RNAi-Dependent and Independent Control of LINE1 Accumulation and Mobility in Mouse Embryonic Stem Cells

In most mouse tissues, long-interspersed elements-1 (L1s) are silenced via methylation of their 5′-untranslated regions (5′-UTR). A gradual loss-of-methylation in pre-implantation embryos coincides with L1 retrotransposition in blastocysts, generating potentially harmful mutations. Here, we show that Dicer- and Ago2-dependent RNAi restricts L1 accumulation and retrotransposition in undifferentiated mouse embryonic stem cells (mESCs), derived from blastocysts. RNAi correlates with production of Dicer-dependent 22-nt small RNAs mapping to overlapping sense/antisense transcripts produced from the L1 5′-UTR. However, RNA-surveillance pathways simultaneously degrade these transcripts and, consequently, confound the anti-L1 RNAi response. In Dicer ^−/− mESC complementation experiments involving ectopic Dicer expression, L1 silencing was rescued in cells in which microRNAs remained strongly depleted. Furthermore, these cells proliferated and differentiated normally, unlike their non-complemented counterparts. These results shed new light on L1 biology, uncover defensive, in addition to regulatory roles for RNAi, and raise questions on the differentiation defects of Dicer ^−/− mESCs.

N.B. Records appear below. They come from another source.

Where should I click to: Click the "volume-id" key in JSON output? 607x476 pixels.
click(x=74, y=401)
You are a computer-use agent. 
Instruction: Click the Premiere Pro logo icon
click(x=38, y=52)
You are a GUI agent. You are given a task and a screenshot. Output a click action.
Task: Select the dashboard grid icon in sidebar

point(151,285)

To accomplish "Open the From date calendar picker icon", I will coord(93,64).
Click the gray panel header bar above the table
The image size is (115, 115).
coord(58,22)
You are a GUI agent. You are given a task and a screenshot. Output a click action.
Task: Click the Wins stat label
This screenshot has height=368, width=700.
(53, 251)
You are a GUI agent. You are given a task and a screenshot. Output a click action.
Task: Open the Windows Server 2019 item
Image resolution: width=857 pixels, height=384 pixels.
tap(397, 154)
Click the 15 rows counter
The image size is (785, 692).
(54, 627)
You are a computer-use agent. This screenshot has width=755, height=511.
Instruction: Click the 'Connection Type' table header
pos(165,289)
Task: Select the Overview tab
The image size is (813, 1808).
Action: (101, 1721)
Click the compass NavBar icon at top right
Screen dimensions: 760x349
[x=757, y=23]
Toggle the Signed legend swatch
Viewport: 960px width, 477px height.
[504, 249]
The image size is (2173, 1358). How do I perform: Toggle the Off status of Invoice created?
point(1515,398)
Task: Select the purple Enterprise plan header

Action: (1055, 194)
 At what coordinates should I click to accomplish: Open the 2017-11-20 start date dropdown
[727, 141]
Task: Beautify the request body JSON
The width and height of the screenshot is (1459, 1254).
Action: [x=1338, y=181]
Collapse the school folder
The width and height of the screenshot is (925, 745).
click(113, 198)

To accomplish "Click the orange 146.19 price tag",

A basal network of gene regulation orchestrates the processes ensuring maintenance of genome integrity. Eukaryotic small RNAs generated by the RNAse-III Dicer have emerged as central players in this network, by mediating gene silencing at the transcriptional or post-transcriptional level via RNA interference (RNAi). To gain insight into their potential developmental functions in mammals, we have characterized small RNA expression profiles during mouse Embryonic Stem Cell (mESCs) differentiation, a model for early mammalian development. Long interspersed elements 1 (L1) are non-long-terminal-repeat retrotransposons that dominate the mouse genomic landscape, and are expressed in germ cells or during early development and mESCs. Based on clear precedents in plants and fission yeast, we investigated a role for RNAi and other RNA-based pathways in the regulation of L1 transcription and mobilization. Our work uncovered the existence of small (s)RNAs that map to active L1 elements. Some have characteristics of cognate siRNA produced by Dicer, while others display strand biases and length heterogeneity that evoke their biogenesis through RNA surveillance pathways, in a Dicer-independent manner. Furthermore, genetic ablation of DICER or of ARGONAUTE proteins has complex and profound consequences on L1 transcription and mobilization, indicating that endogenous RNAi do indeed maintain genomic integrity against L1 proliferation.